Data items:

--

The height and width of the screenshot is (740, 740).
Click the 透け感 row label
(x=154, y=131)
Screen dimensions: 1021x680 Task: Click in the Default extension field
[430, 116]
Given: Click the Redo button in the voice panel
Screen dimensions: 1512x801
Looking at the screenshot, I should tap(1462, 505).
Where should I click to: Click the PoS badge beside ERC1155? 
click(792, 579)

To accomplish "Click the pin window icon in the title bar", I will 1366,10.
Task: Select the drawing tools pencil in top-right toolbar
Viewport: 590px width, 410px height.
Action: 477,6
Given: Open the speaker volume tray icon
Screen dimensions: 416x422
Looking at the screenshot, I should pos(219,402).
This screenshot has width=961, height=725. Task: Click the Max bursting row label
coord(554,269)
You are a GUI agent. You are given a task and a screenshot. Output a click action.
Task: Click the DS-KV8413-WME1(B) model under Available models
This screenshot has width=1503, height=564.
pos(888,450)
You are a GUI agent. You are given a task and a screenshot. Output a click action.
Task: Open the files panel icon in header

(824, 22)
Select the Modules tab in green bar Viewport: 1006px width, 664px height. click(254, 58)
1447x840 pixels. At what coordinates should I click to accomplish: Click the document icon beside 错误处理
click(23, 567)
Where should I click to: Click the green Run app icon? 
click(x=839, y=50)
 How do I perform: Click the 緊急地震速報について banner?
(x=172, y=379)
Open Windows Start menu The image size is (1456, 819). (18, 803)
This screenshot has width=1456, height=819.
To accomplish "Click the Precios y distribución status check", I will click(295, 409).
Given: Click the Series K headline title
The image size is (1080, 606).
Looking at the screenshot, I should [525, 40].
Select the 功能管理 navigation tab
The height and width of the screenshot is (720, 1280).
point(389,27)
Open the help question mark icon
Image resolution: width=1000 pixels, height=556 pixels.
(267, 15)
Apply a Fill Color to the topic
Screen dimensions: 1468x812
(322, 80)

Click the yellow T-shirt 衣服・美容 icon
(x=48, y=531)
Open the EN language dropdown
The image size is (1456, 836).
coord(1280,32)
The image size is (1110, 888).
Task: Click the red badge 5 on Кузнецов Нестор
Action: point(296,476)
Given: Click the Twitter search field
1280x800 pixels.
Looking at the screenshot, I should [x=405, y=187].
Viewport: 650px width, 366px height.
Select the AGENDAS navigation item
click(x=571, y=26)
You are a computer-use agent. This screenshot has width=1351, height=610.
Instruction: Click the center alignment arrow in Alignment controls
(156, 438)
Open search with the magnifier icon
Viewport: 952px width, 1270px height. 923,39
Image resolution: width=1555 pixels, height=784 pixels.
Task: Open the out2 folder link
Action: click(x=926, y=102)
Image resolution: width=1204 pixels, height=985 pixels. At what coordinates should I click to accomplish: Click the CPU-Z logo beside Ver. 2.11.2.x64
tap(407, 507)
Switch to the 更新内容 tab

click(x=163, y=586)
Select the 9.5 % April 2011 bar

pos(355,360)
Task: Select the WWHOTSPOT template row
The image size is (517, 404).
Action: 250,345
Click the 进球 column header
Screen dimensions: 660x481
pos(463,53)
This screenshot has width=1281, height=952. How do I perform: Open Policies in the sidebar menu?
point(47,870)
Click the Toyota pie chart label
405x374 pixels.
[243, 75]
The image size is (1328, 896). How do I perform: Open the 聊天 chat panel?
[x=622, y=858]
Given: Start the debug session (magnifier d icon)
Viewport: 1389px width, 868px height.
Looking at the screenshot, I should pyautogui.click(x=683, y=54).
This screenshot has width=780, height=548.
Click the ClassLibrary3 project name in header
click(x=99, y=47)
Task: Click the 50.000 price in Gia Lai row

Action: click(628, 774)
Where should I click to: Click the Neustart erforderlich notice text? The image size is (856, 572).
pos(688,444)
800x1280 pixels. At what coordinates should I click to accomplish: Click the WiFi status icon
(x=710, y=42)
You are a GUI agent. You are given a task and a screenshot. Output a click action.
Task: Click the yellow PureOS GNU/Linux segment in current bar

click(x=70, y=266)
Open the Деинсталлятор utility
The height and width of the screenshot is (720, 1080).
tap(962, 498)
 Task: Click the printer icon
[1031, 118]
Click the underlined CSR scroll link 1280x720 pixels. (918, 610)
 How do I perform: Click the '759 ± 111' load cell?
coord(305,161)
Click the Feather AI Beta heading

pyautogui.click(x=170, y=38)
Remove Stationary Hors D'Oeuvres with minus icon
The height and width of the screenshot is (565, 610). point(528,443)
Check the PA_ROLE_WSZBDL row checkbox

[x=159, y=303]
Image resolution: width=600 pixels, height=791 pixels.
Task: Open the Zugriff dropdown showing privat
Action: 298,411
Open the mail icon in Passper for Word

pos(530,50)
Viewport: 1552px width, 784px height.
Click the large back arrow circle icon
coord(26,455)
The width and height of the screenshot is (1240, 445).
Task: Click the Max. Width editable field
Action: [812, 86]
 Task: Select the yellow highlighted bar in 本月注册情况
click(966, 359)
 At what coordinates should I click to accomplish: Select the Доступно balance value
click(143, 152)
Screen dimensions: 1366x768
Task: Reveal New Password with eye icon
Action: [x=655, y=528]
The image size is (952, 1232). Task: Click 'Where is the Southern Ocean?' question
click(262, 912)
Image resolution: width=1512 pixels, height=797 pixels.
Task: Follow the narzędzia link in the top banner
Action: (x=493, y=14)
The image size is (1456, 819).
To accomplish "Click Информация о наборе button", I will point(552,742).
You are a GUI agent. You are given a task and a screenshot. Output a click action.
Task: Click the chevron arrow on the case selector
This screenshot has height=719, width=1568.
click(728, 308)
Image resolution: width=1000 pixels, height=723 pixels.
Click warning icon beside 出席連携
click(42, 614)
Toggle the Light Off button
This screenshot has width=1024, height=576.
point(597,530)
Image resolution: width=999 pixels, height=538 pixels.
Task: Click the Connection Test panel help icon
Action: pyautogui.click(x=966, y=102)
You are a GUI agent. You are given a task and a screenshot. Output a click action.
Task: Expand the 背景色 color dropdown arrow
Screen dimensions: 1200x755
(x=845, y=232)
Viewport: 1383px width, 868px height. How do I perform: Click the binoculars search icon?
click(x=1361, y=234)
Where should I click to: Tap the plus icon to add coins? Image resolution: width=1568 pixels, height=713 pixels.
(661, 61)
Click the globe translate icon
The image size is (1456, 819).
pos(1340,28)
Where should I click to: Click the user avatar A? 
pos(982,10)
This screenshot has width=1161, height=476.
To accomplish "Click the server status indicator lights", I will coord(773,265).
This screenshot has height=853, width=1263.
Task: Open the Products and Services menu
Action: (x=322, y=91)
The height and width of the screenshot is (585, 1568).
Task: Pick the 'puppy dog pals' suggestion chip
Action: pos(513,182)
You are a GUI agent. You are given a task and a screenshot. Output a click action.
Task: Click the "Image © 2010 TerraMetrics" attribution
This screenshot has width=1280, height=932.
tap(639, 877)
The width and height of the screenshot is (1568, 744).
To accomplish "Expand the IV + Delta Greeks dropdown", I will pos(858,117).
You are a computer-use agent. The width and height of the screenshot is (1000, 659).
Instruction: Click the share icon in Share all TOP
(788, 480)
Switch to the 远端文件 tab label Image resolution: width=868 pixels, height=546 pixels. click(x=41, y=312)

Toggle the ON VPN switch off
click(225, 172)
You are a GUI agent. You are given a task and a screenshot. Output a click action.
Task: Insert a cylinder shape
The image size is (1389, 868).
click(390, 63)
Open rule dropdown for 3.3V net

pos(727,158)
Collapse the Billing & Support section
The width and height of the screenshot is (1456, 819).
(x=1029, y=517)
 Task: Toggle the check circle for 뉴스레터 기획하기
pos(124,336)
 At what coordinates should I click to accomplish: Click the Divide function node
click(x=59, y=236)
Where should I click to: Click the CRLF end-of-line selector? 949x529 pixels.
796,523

--

■ **Exercise instructions**:
Count the lines in the material above that contain the string "header". Reply with the number only.

■ **Answer below**:
3